Oil & gas facilities: facilities of the Company except combined-cycle natural gas power plants.
Routine flaring: flaring during normal production operations conducted in the absence of sufficient facilities or adequate geological conditions for the reinjection, on-site utilization or sale of the gas produced (as defined by the working group of the Global Gas Flaring Reduction program as part of the World Bank’s Zero Routine Flaring initiative). Routine flaring does not include safety flaring.
Safety flaring: flaring to ensure the safe performance of operations conducted at the production site (emergency shutdown, safety-related testing, etc.).
Scope 1 GHG emissions: direct emissions of greenhouse gases from sites or activities that are included in the scope of reporting for climate change-related indicators.

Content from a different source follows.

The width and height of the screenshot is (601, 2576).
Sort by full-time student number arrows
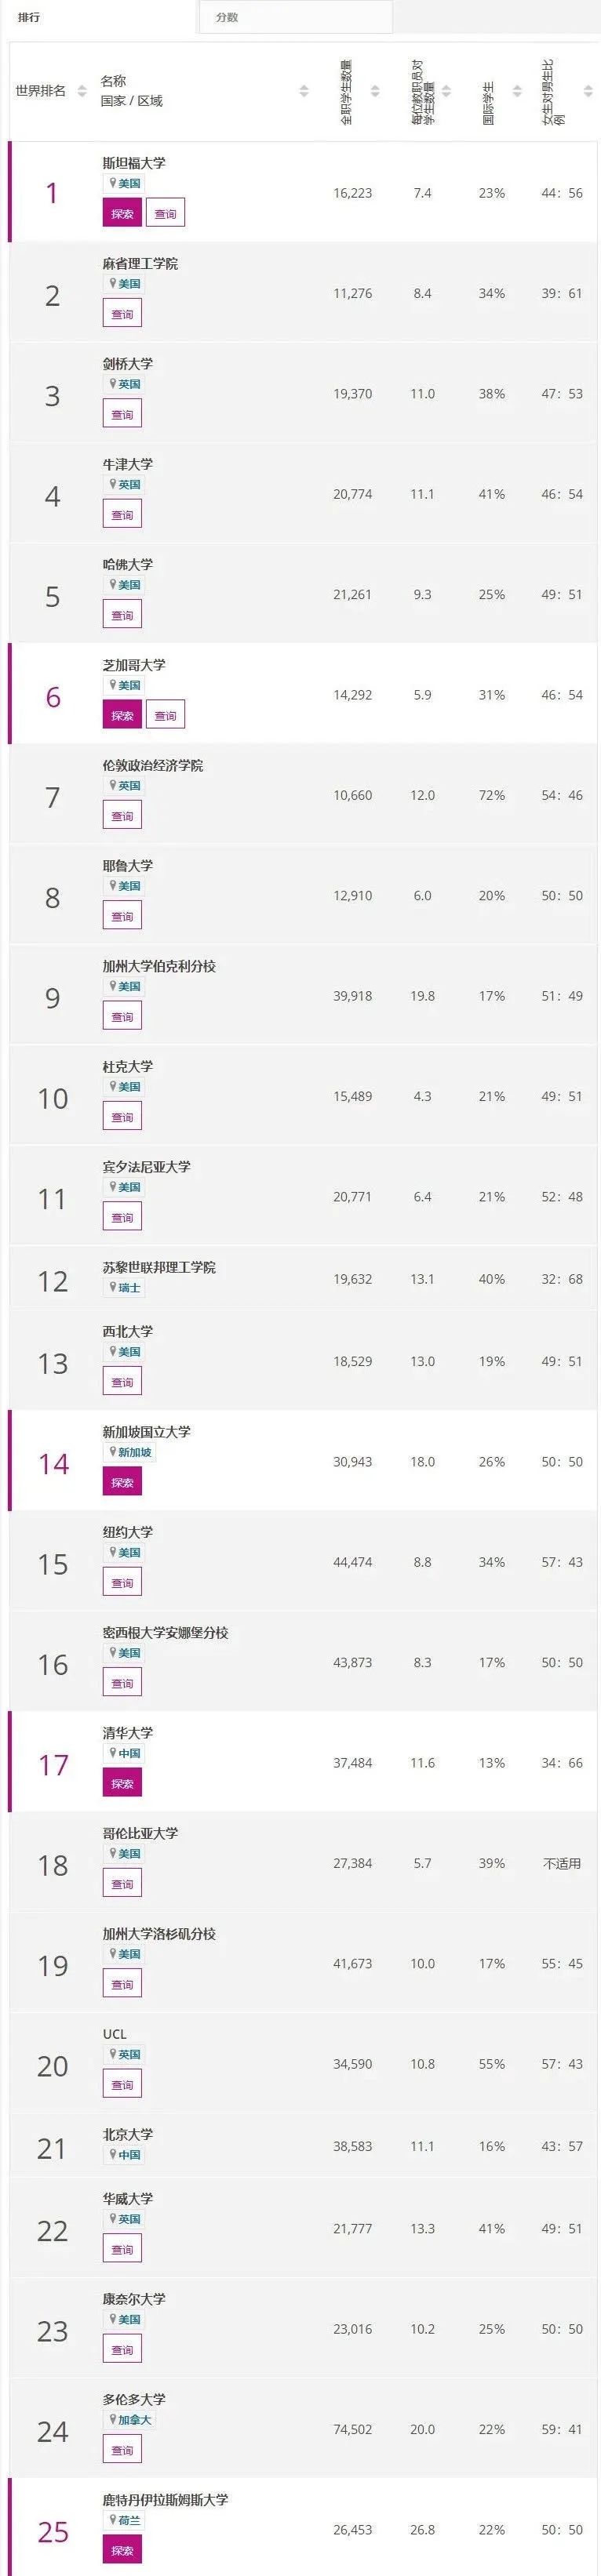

Direct biogenic CO2 emissions are excluded from Scope 1 and reported separately.
Scope 2 GHG emissions: indirect emissions attributable to brought-in energy (electricity, heat, steam), net from potential energy sales, excluding purchased industrial gases (H2). If not stated otherwise, TotalEnergies reports Scope 2 GHG emissions according to the market- based method defined by the GHG Protocol.
Scope 3 GHG emissions: other indirect emissions. If not stated otherwise, TotalEnergies reports Scope 3 GHG emissions, category 11, which correspond to indirect GHG emissions related to the use of energy products by customers, i.e. from their combustion to obtain energy. The Company follows the oil & gas industry reporting guidelines published by IPIECA, which comply with the GHG Protocol methodologies. In order to avoid double counting, this methodology accounts for the largest volume in the oil, biofuels and gas value chains, i.e. the higher of the two production volumes or sales to end customers. For TotalEnergies, in 2022, the calculation of Scope 3 GHG emissions for the oil and biofuels (7) value chains considers products sales (higher than production) and for the gas value chain, marketable gas production (higher than gas sales either as LNG or as part of direct sales to B2B/B2C customers). A stoichiometric emission (oxidation of molecules to carbon dioxide) factor is applied to these sales ro production to obtain an emission volume.
Upstream oil and gas activities: the Company’s upstream oil and gas activities include the oil and gas exploration and production activities conducted by the Exploration & Production and Integrated Gas, Renewables & Power segments. They do not include power generation facilities based on renewable sources or natural gas such as combined- cycle natural gas power plants.
Water consumption: volume of water (fresh, brackish or sea water) taken that is not discharged into the environment or to a third party.
Waste: all waste is counted, with the exception of drilling debris, mining cuttings and polluted soil at inactive sites, which are counted separately.
(7) The abatement rates applied to the emissions of biofuels compared to equivalent fossil fuels are in line with the minimums required by European regulations (REDII). An average value of approximately -55% is used in the calculation of the carbon intensity indicator.
One MAESTRO (Management and Expectations Standards Toward Robust Operations): the Company’s operational Health, Safety, Environment and Societal reference framework. This reference framework applies to companies controlled exclusively by TotalEnergies with the following exceptions: subsidiaries acquired for less than three years ago and subsidiaries covered by an audited reference framework of their own, namely Hutchinson (RC), Zeeland Refinery (RC), Polyblend (RC), Sobegi (RC), Synova (RC), Saft Groupe (iGRP), TEP Barnett (iGRP) and SunPower (iGRP).